Alcohol consumption is strongly linked to premature mortality. This study aims to characterise sudden or unnatural deaths with very high range blood alcohol concentrations that presented to the Department of Forensic Medicine in Sydney between 1997-2011.
Professor Johan Duflou (Dept of Forensic Medicine, Sydney South West Area Health Service; School of Medical Sciences, UNSW; and Dept of Pathology, University of Sydney)
Tatiana Prolov (Sydney West Local Area Health District)
Alcohol consumption is strongly linked to premature mortality. Whilst many studies have examined the proportions of alcohol positive cases associated with cause of death, no study to date has characterised the nature and circumstances of sudden or unnatural deaths presenting with very high alcohol concentrations.
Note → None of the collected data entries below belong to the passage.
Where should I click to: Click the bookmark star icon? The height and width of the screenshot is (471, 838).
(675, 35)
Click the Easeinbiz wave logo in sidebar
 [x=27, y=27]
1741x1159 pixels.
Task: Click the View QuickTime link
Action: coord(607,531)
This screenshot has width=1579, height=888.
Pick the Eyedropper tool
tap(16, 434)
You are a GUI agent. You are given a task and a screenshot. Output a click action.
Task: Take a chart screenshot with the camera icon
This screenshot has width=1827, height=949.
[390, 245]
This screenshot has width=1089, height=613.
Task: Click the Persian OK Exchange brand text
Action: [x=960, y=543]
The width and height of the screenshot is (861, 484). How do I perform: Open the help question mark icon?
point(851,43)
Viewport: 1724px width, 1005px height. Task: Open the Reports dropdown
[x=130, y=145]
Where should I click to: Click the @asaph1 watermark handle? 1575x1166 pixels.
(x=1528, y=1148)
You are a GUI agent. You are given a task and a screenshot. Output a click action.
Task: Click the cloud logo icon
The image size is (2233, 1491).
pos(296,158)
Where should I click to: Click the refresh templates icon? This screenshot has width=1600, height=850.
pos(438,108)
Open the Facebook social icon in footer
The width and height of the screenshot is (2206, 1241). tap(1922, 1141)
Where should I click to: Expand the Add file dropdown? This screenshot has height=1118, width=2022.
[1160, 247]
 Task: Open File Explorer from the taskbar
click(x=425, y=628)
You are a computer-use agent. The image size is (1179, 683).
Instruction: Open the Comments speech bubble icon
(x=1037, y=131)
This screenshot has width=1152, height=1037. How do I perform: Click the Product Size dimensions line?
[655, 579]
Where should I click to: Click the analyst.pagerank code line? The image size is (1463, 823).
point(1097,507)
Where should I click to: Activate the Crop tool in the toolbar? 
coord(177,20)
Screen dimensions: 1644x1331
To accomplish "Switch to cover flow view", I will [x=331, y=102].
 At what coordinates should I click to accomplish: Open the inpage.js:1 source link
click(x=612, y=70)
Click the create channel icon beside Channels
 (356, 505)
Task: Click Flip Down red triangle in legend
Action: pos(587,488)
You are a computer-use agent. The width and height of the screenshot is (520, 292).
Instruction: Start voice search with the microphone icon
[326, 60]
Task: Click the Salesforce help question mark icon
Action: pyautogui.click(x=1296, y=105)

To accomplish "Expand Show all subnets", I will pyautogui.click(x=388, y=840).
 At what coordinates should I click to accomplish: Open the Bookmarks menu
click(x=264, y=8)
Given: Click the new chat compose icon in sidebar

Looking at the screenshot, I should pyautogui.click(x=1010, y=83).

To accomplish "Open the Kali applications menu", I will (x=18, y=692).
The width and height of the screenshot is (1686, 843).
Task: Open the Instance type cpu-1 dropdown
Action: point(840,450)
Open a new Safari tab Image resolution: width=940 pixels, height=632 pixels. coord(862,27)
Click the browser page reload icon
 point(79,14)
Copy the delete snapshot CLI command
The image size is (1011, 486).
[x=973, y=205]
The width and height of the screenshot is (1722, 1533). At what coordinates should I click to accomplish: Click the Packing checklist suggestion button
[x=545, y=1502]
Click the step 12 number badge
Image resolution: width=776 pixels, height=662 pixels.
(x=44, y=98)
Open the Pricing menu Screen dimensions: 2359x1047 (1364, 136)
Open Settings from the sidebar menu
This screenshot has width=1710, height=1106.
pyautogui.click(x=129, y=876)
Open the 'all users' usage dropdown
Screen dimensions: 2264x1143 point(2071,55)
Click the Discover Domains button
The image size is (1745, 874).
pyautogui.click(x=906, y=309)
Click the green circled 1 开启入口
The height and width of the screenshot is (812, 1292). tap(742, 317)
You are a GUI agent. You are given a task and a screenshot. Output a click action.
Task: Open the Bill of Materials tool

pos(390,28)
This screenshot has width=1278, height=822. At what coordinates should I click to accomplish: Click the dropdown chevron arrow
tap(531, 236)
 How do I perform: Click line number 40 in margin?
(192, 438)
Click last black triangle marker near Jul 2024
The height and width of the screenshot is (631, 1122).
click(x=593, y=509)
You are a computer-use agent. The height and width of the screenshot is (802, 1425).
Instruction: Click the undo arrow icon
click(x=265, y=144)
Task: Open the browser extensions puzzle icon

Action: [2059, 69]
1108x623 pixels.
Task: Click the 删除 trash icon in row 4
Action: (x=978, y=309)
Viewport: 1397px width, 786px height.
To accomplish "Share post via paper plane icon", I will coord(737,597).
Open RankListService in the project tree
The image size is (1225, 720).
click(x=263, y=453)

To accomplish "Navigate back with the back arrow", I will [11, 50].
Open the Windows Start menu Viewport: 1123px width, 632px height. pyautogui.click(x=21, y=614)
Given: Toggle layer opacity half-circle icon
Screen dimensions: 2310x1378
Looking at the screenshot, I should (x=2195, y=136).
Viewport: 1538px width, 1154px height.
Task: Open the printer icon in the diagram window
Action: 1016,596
To characterise sudden or unnatural deaths with very high range blood alcohol concentrations (BACs) presenting to the Department of Forensic Medicine (DOFM) in Sydney between 1/1/1997-31/12/2011.
Case series of 264 cases of sudden or unnatural death with a BAC of ≥0.300g/100ml.
The mean age of decedents was 46.7yrs and 74.5% were male. Pre-existing alcohol problems were noted in 78.7%. Deaths were due to alcohol toxicity/chronic alcoholism (34.6%), combined alcohol/other drug toxicity (14.8%), accidents (18.7%),natural disease(13.4%),suicide (11.0%), homicide (6.9%) and one case was undetermined. Alcohol was a direct, or contributory, cause of death in 84.4% of cases. The overwhelming majority (81.4%) occurred in a home environment, and deaths did not vary by day or month. The mean BAC was 0.371g/100ml (range 0.300-0.820g/100ml), being highest in alcohol toxicity/chronic alcoholism cases (0.410g/100ml). The most frequently detected substances, other than alcohol, were benzodiazepines (31.9%) and opioids (12.9%). Alcohol-related disease was diagnosed in 62.9% of cases. Alcohol-related pathology was prevalent across all categories of death: severe steatosis (35.3%), cirrhosis (22.5%), chronic pancreatitis (15.3%), cardiomyopathy (9.4%), cerebellar atrophy (9.0%).
Darke, S., Duflou, J., Torok, M., Prolov, T. (2013). Toxicology, circumstances and pathology of deaths from acute alcohol toxicity. Journal of Forensic and Legal Medicine, 20(8): 1122-1125. doi: 10.1016/j.jflm.2013.09.002
Darke, S., Duflou, J., Torok, M. and Prolov, T. (2013). Characteristics, circumstances and toxicology of sudden or unnatural deaths involving very high-range alcohol concentrations. Addiction, 108: 1411–1417. doi: 10.1111/add.12191.
Unnatural deaths with very high range alcohol concentrations extend well beyond direct toxicity, and alcohol is causal in most cases. Those at greatest risk are middle aged males, with long histories of alcohol problems. The provision of treatment, and especially of early treatment, might well have prevented many of these deaths.